Kwareżimal is a traditional Maltese Lenten sweet. An easy to make almond biscuit with a spiced and citrusy aroma, perfect for teatime!
There is nothing not to love about Kwareżimal! To begin with, they are super simple to make. They have a slightly crisp exterior and a soft and chewy centre. A distinguished almond taste together with a spiced citrusy aftertaste fills each bite. They are the ultimate Maltese biscuit!

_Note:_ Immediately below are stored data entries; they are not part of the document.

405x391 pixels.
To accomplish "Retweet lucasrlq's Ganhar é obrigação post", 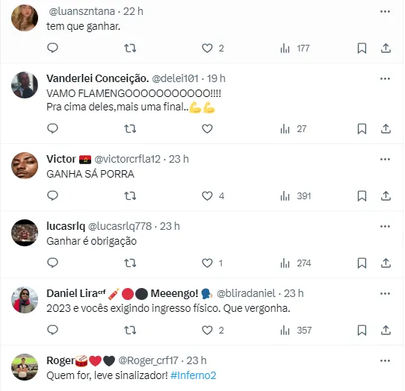I will (130, 263).
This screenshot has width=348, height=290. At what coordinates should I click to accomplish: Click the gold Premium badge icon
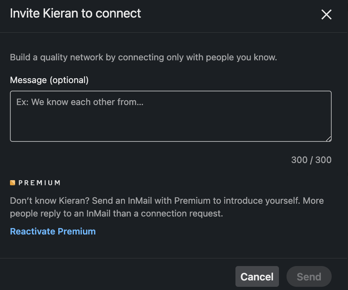click(13, 183)
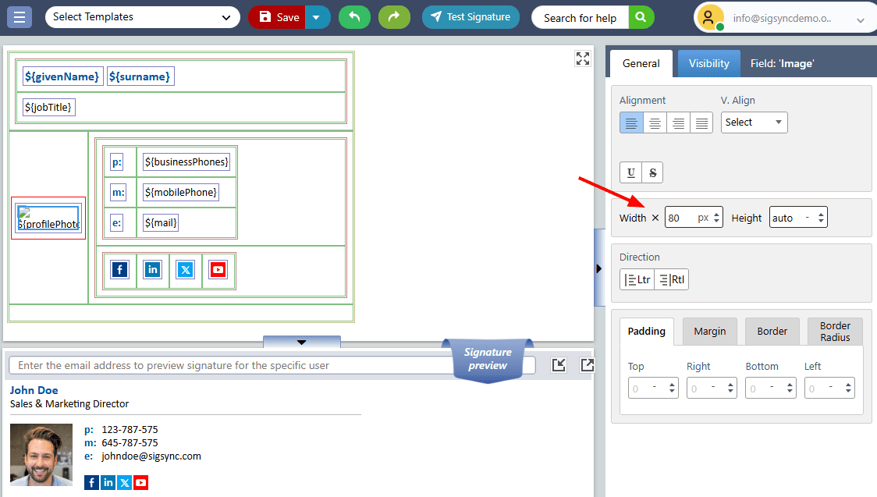Expand editor to fullscreen

(x=582, y=59)
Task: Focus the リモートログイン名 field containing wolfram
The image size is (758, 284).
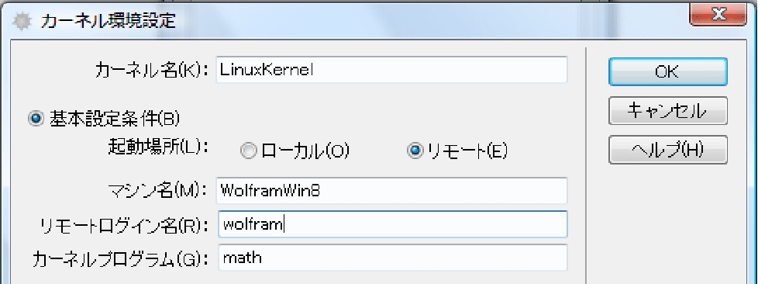Action: [392, 224]
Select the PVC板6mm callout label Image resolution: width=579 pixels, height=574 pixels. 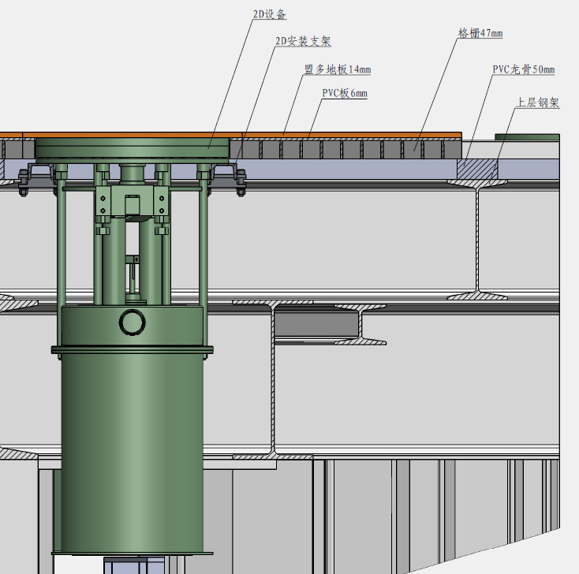[x=345, y=93]
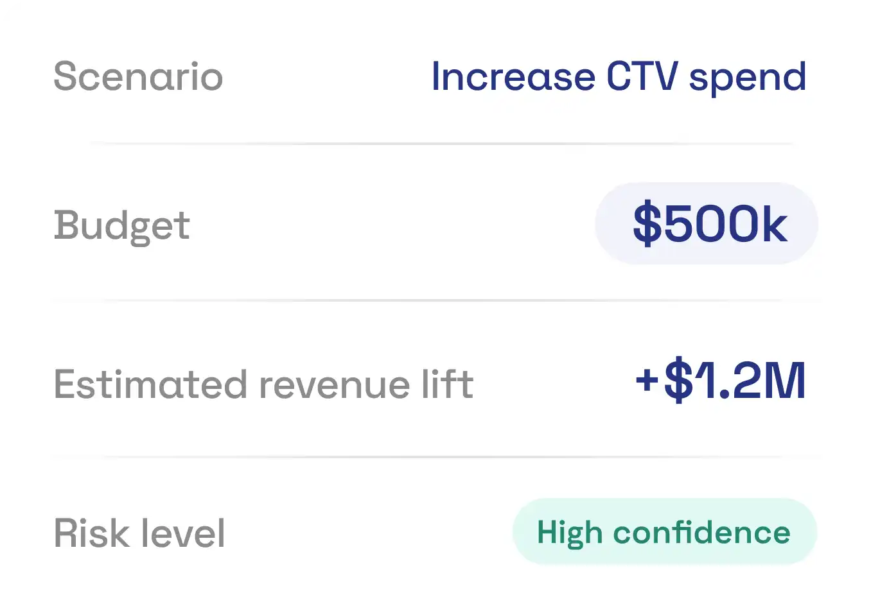871x611 pixels.
Task: Click the Estimated revenue lift label
Action: (263, 384)
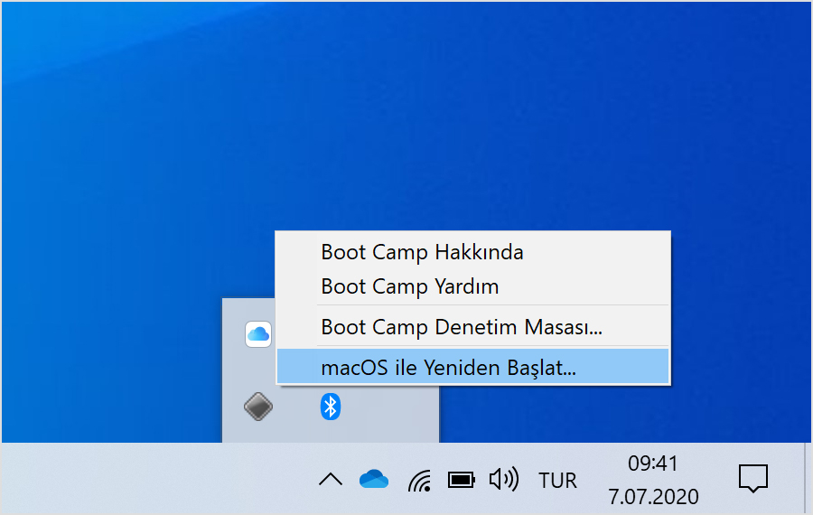Open the TUR input language selector

click(x=557, y=480)
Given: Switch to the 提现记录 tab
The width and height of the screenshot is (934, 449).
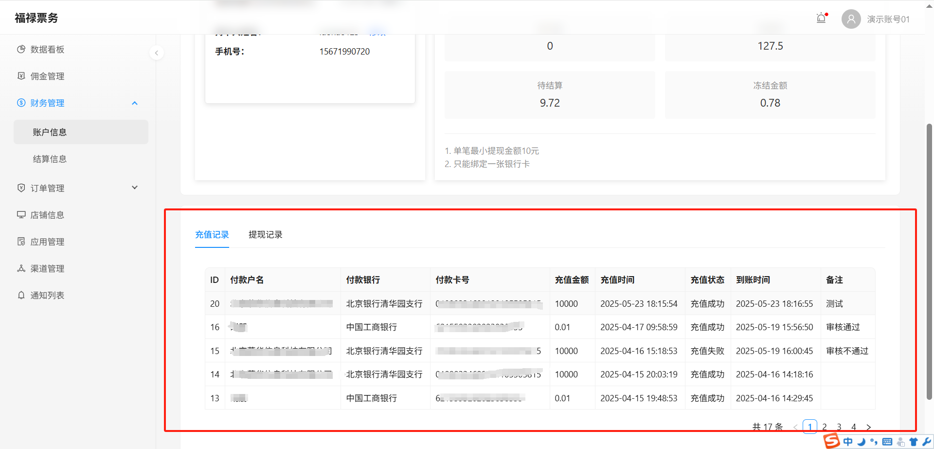Looking at the screenshot, I should (265, 235).
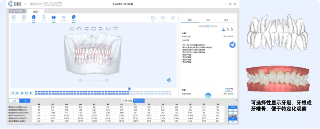Click the grid overlay icon
The image size is (320, 129).
tap(24, 18)
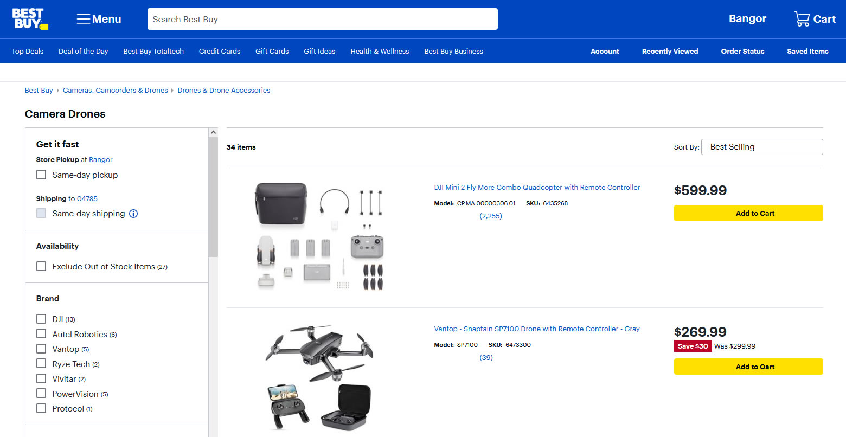This screenshot has width=846, height=437.
Task: Focus the Search Best Buy field
Action: tap(322, 19)
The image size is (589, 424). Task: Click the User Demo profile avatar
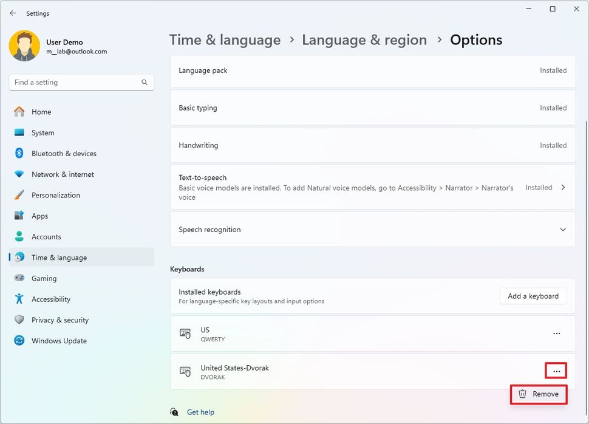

During these past years I was on a mission to perfect my ideal Kwareżimal recipe. I wanted to recreate the same taste and texture to the ones I used to get back home. Finally, after some experiments, I can say that I achieved it! I am pretty proud of how this recipe turned out. As a matter of fact, this year at the beginning of lent I made them, as traditionally done in Malta, and my friends and family appreciated them so much that they didn’t last long!
What is Kwareżimal?
Traditionally, the Maltese prepare and eat Kwareżimal throughout Lent. Hence the name, which is derived from the Italian word Quaresima, the forty days of Lent. These days, one of the recurring discussions is whether Kwareżimal should be eaten during Lent or not. The classic recipe calls for sugar, which is one of the ingredients the majority of Catholics who do the forty days of Lent usually renounce. However, Kwareżimal originated during the period when the Knights of Malta were on the island. At the time, sugar was considered to be a spice and wasn’t a type of food one should abstain from. During this time of penance, people were obliged to abstain from meat and its derivatives like dairy products and eggs, not sugar.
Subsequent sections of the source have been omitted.